• Task requirements
Count how many lines in the rows below contain the string "height". Reply with the number alone.

• The records

______________________________

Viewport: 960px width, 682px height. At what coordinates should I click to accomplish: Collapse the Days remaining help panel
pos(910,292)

______________________________

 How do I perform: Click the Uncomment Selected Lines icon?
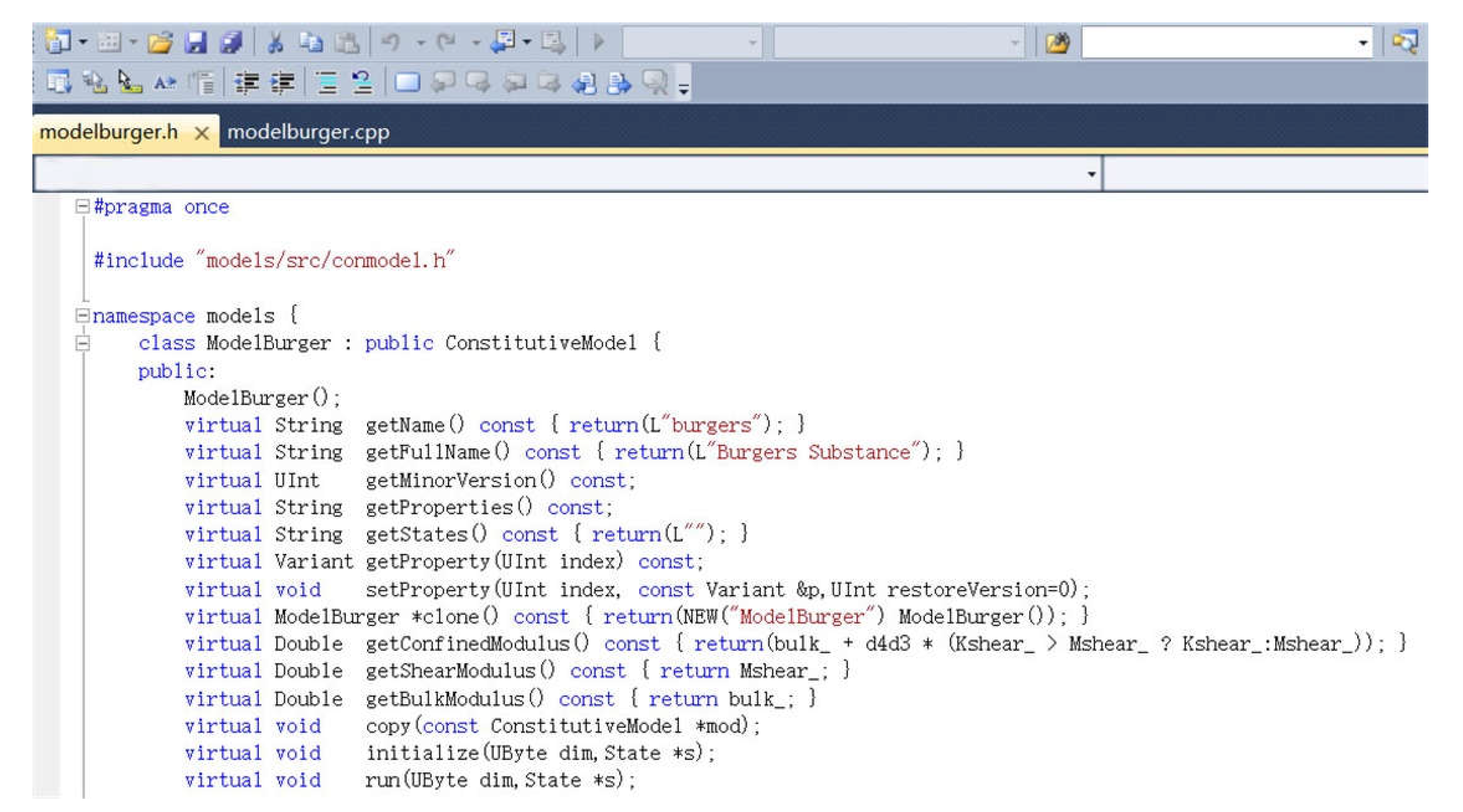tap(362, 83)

______________________________

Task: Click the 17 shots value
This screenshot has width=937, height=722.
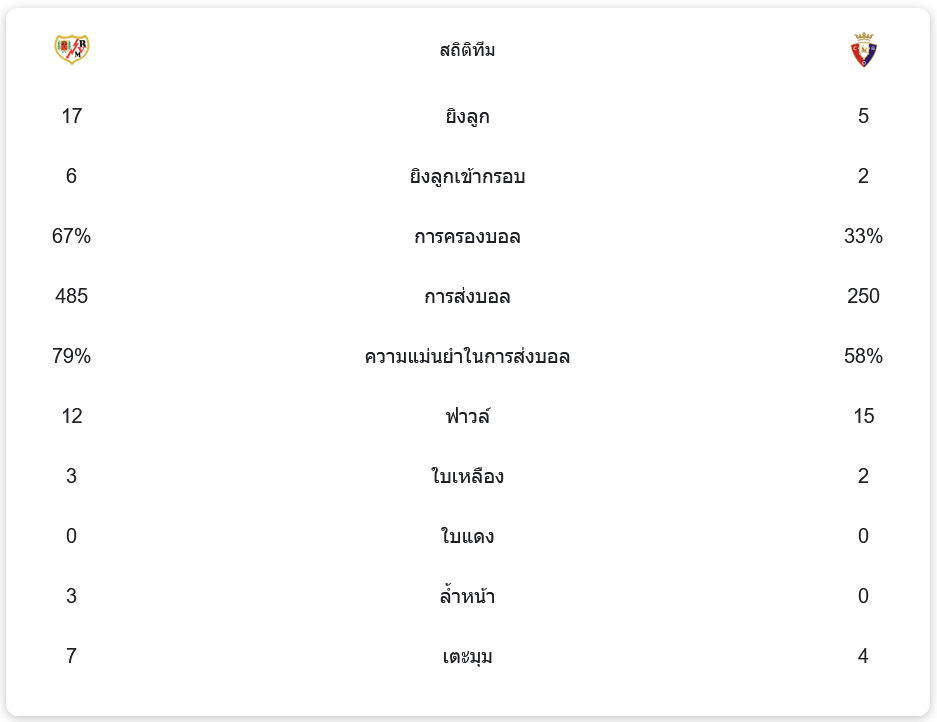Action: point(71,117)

______________________________

• Task response
2